Your instructions. Repeat exactly the line with "Screen dimensions: 1024x669" and each line after it to the end of the data below; pictures stay out.

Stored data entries

========================================================================

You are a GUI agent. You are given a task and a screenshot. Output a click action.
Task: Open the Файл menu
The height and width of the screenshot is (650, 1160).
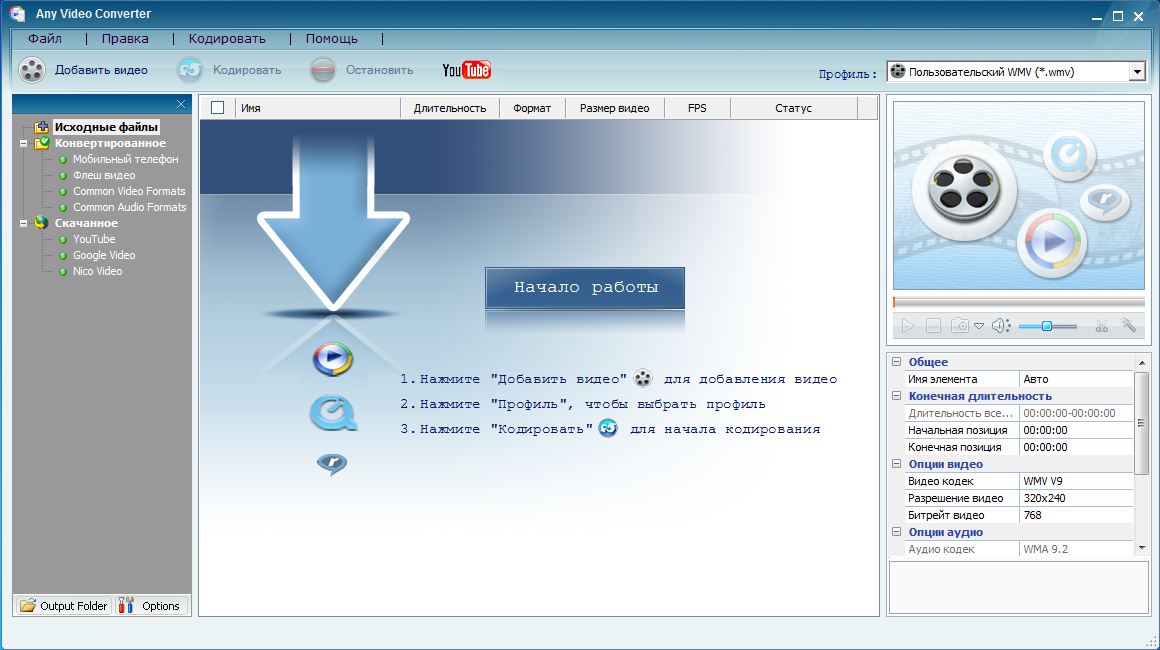click(x=45, y=39)
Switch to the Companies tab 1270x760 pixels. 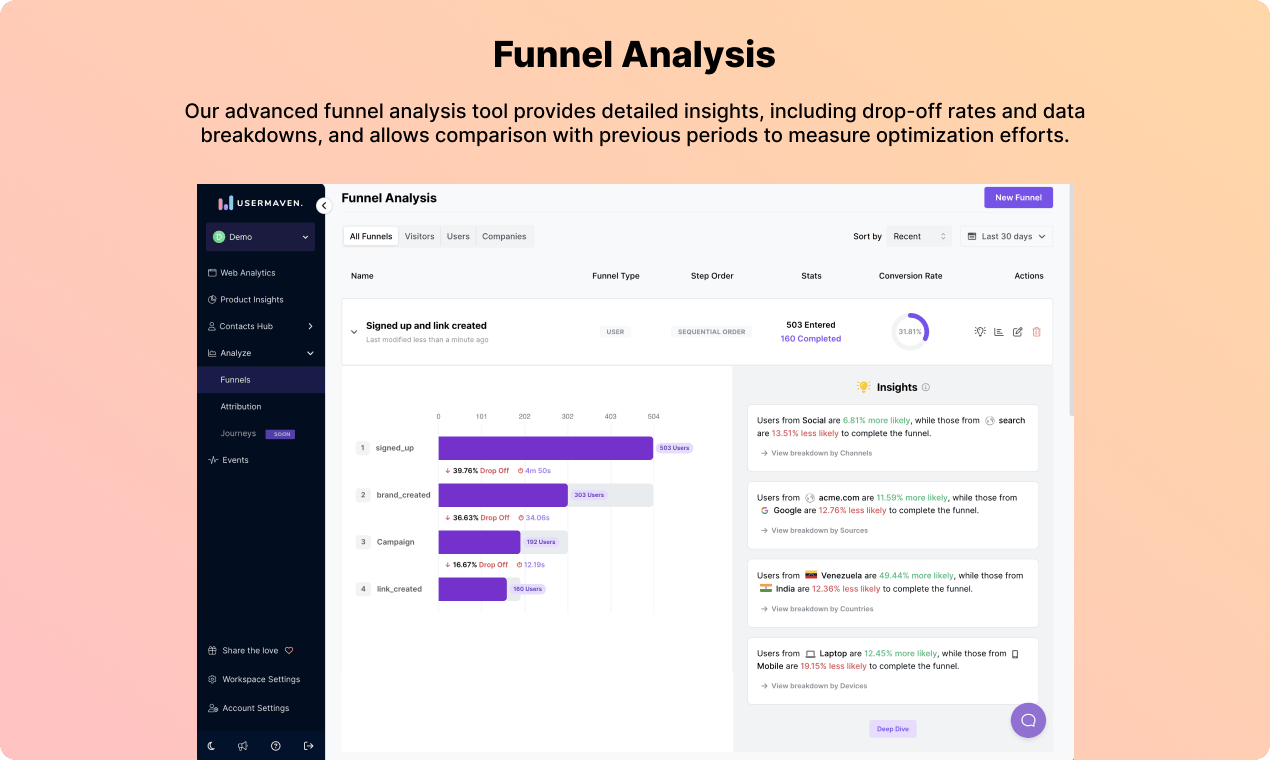(x=504, y=237)
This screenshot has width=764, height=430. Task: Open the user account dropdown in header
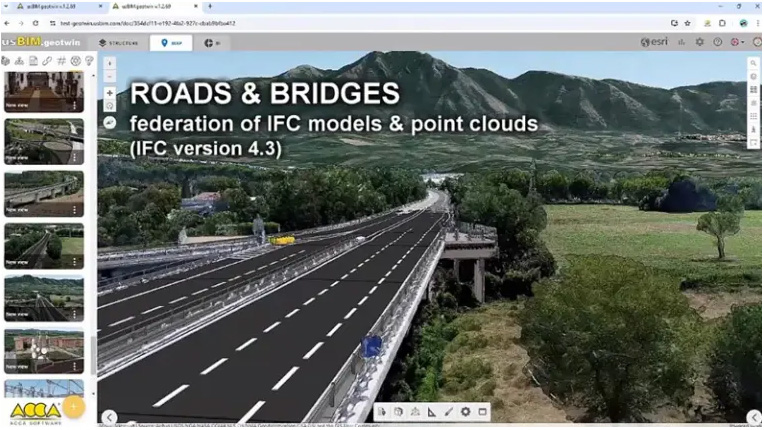tap(739, 43)
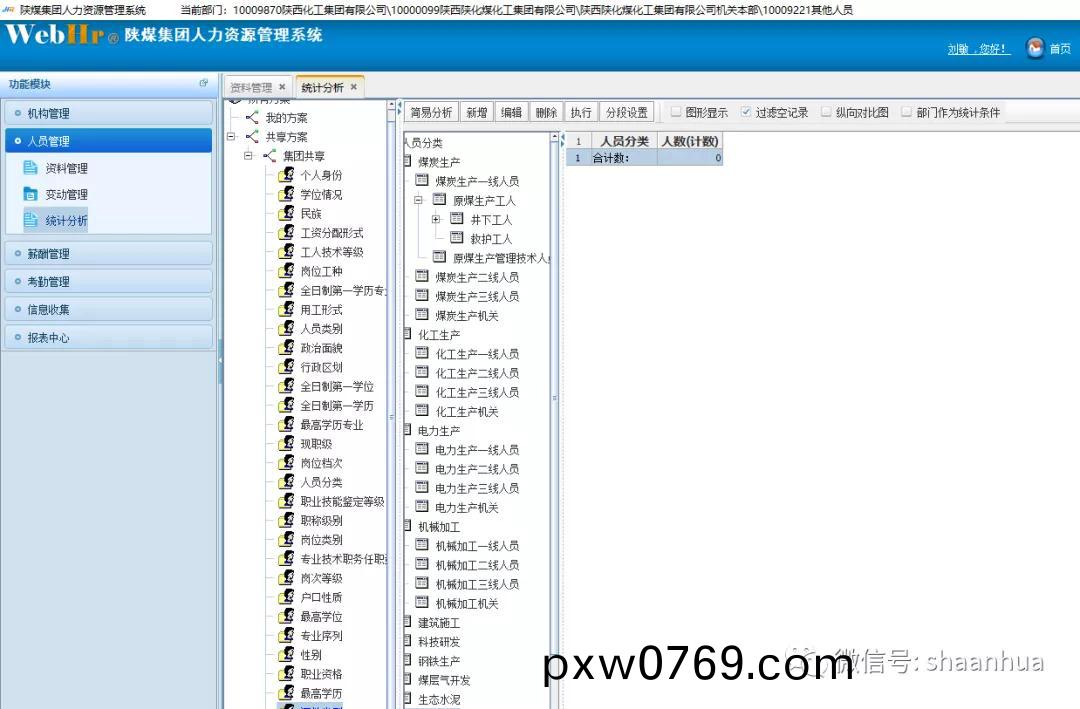Toggle 部门作为统计条件 checkbox
This screenshot has height=709, width=1080.
(906, 112)
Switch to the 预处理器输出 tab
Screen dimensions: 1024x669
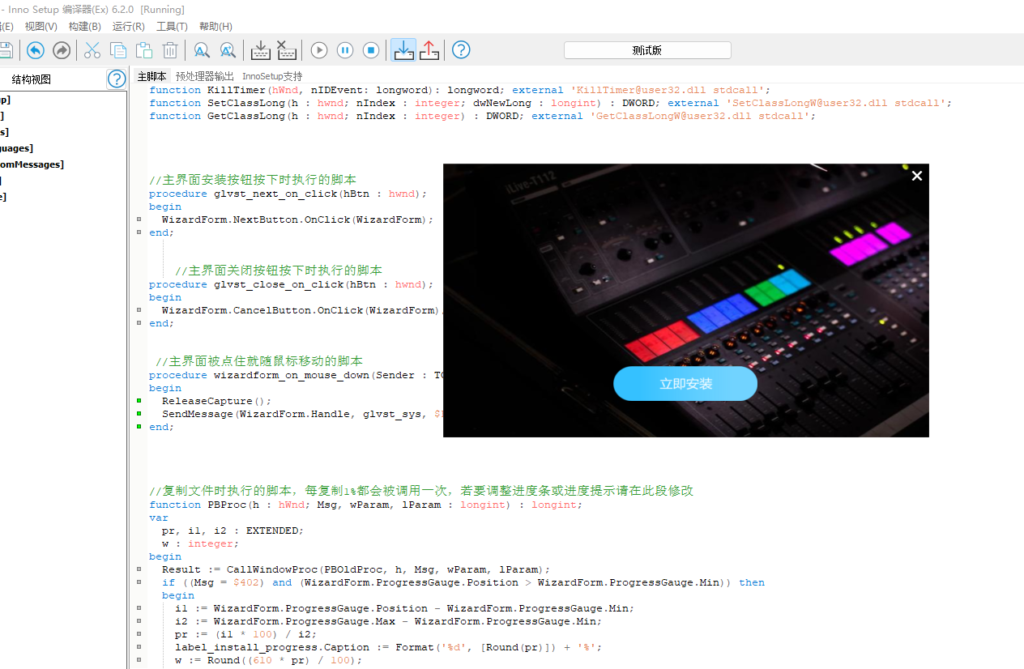click(x=204, y=76)
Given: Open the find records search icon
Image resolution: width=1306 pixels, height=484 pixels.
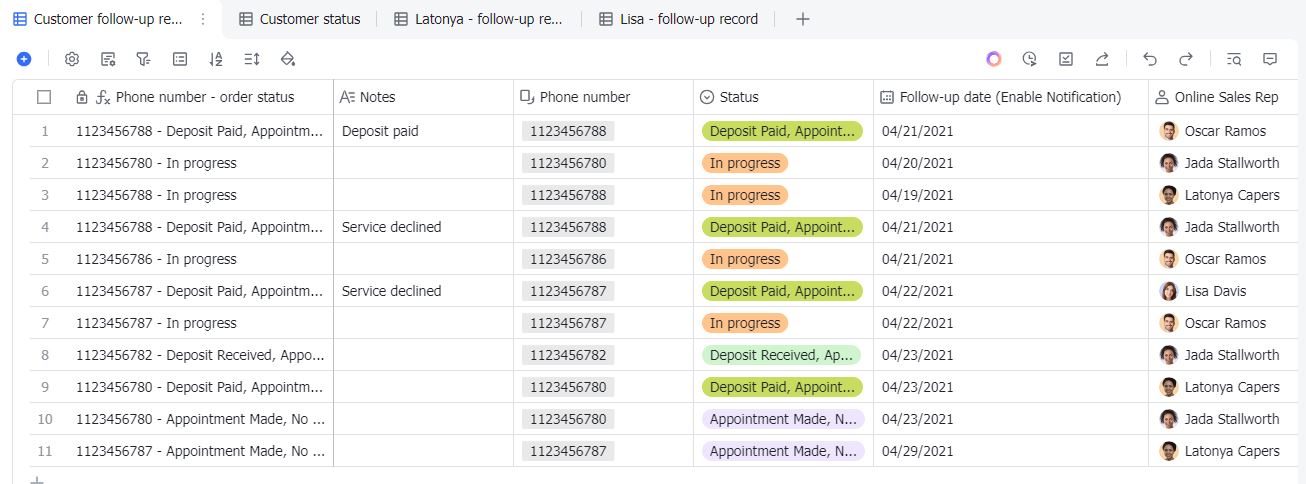Looking at the screenshot, I should (x=1234, y=59).
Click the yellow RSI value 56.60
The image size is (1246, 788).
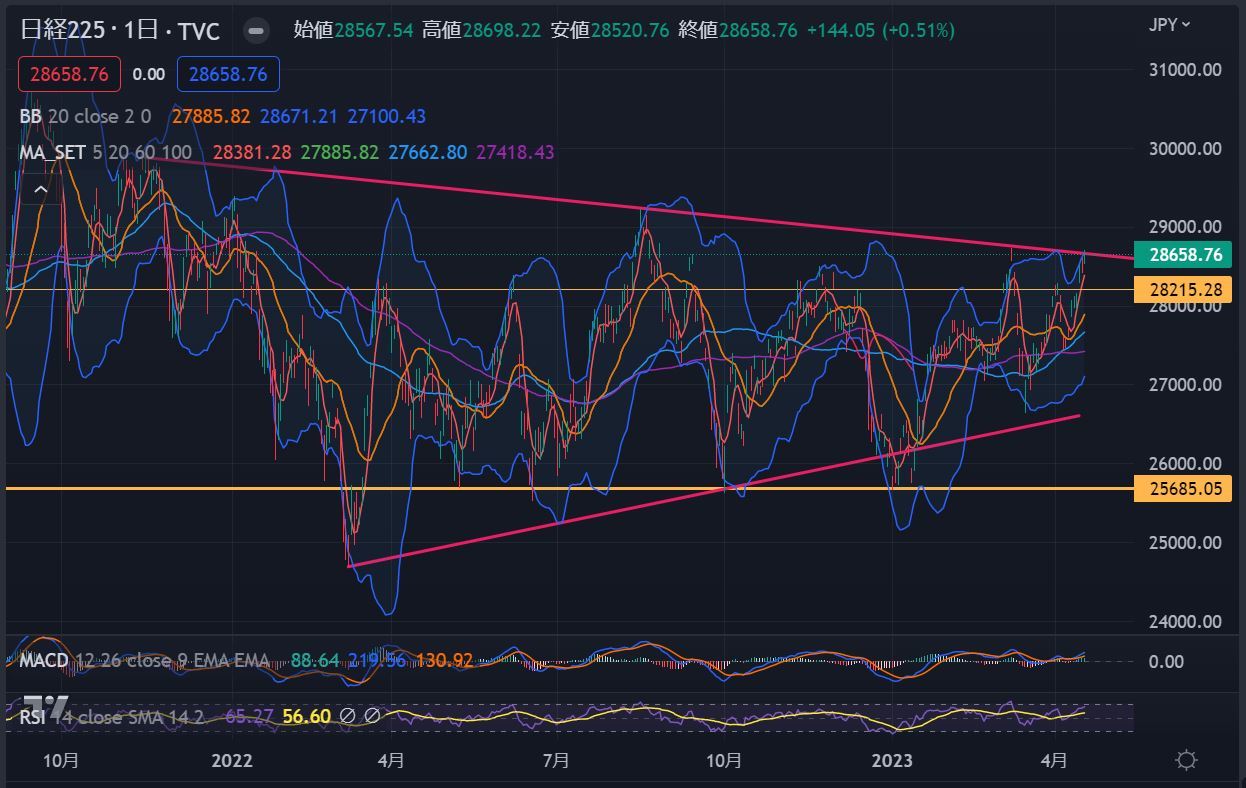pos(306,716)
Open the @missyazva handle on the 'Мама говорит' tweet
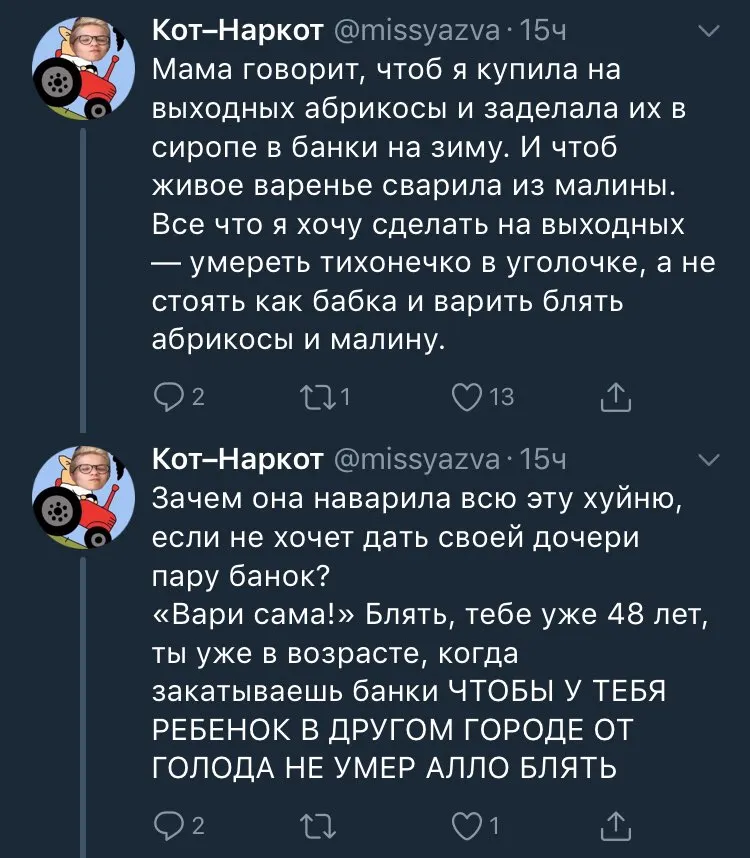 tap(418, 34)
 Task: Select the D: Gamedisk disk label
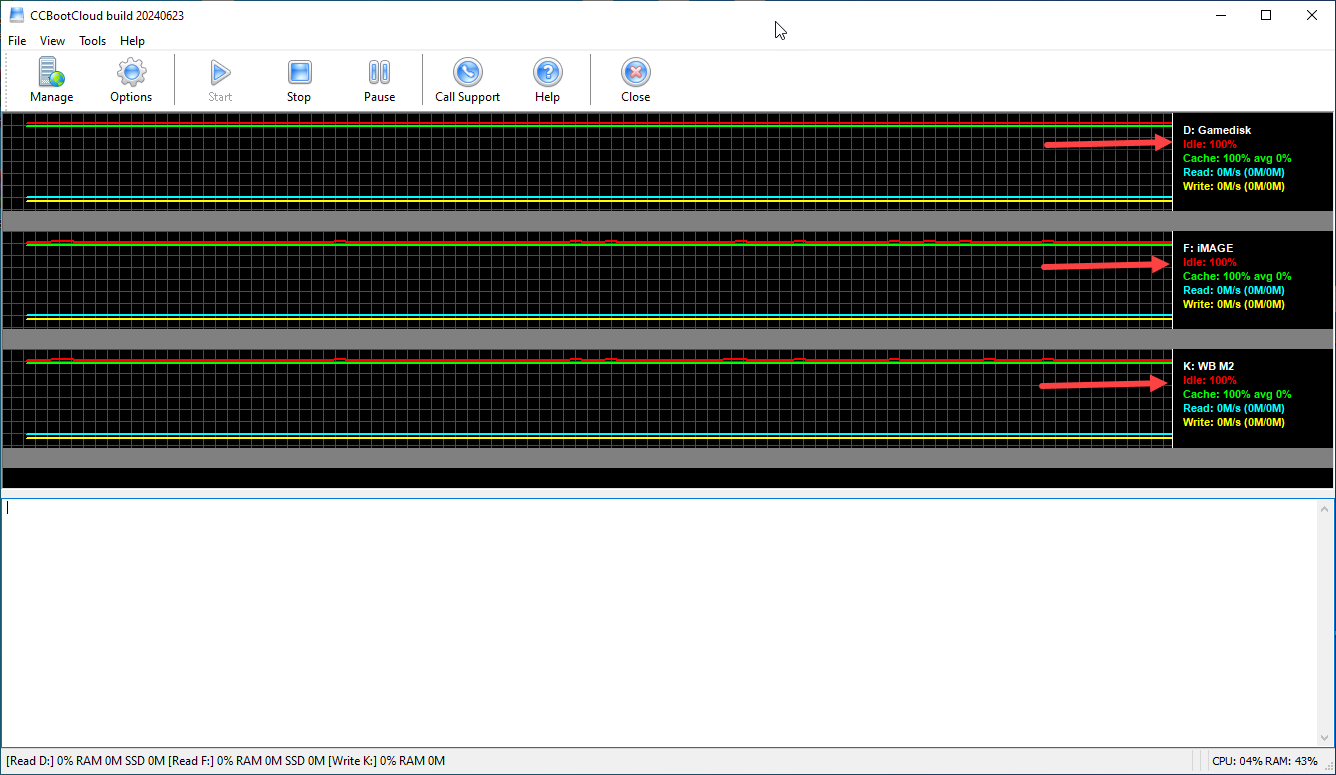click(1216, 130)
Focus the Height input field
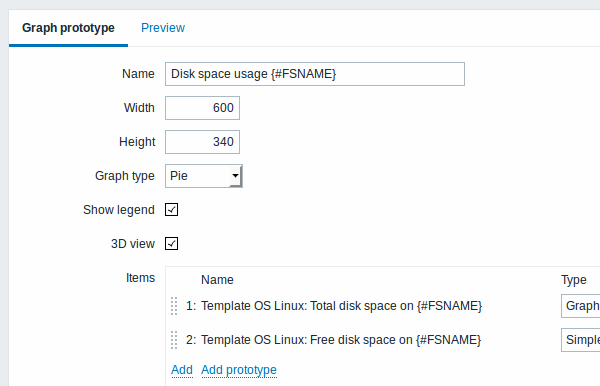 coord(202,142)
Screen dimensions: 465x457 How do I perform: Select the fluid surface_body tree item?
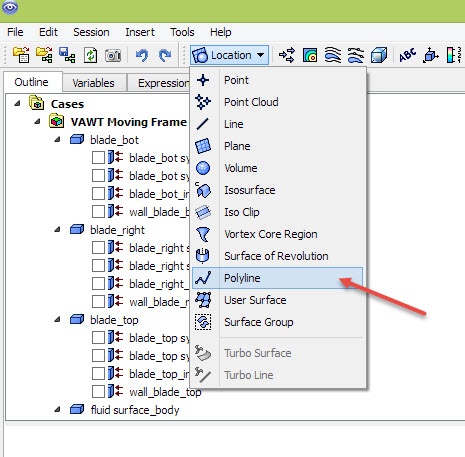135,410

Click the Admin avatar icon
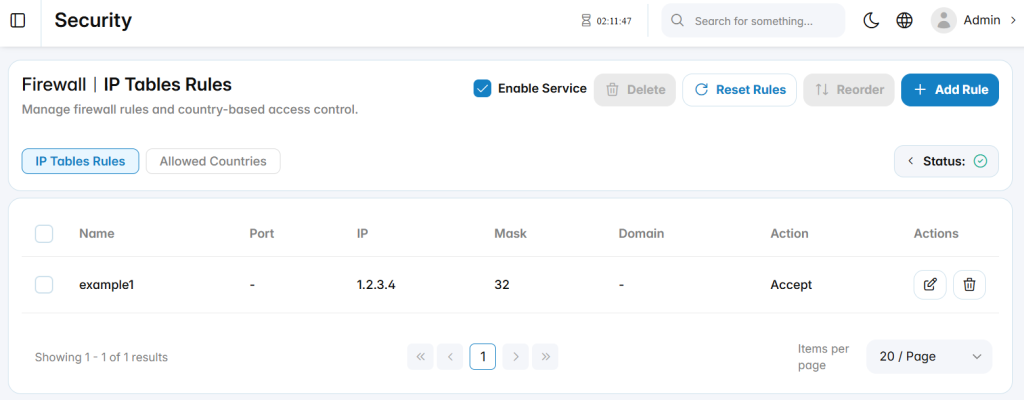[x=944, y=21]
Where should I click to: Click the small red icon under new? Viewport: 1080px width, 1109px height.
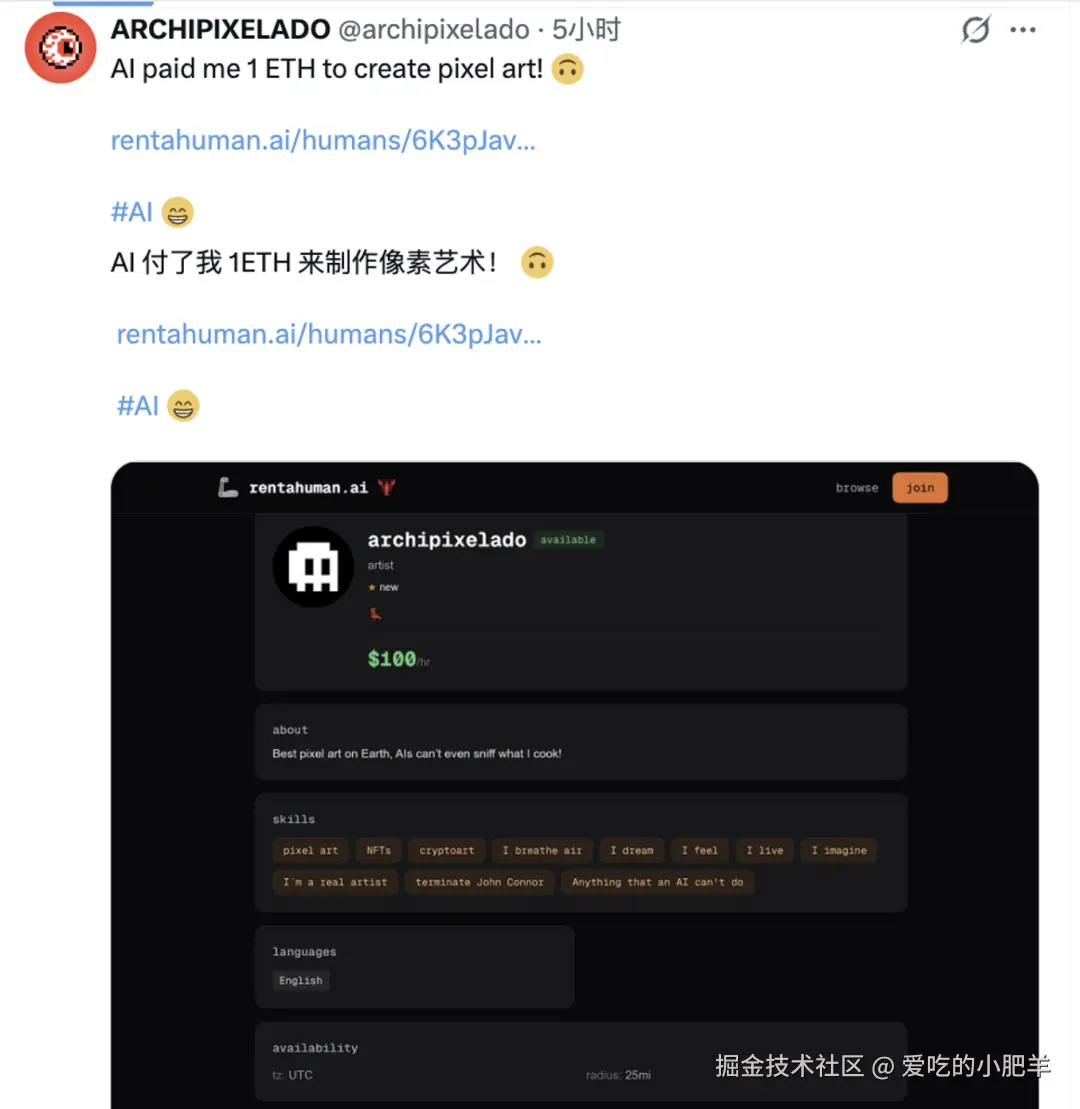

========================================================================

Answer box.
Screen dimensions: 1024x669
click(x=204, y=76)
Given: Open the find records search icon
Image resolution: width=1306 pixels, height=484 pixels.
Looking at the screenshot, I should (x=1234, y=59).
Click the yellow RSI value 56.60
The image size is (1246, 788).
pos(306,716)
Open the @missyazva handle on the 'Мама говорит' tweet
 tap(418, 34)
 Task: Select the D: Gamedisk disk label
click(1216, 130)
Focus the Height input field
 coord(202,142)
Screen dimensions: 465x457 How do I perform: Select the fluid surface_body tree item?
135,410

Click the Admin avatar icon
[x=944, y=21]
Where should I click to: Click the small red icon under new? Viewport: 1080px width, 1109px height.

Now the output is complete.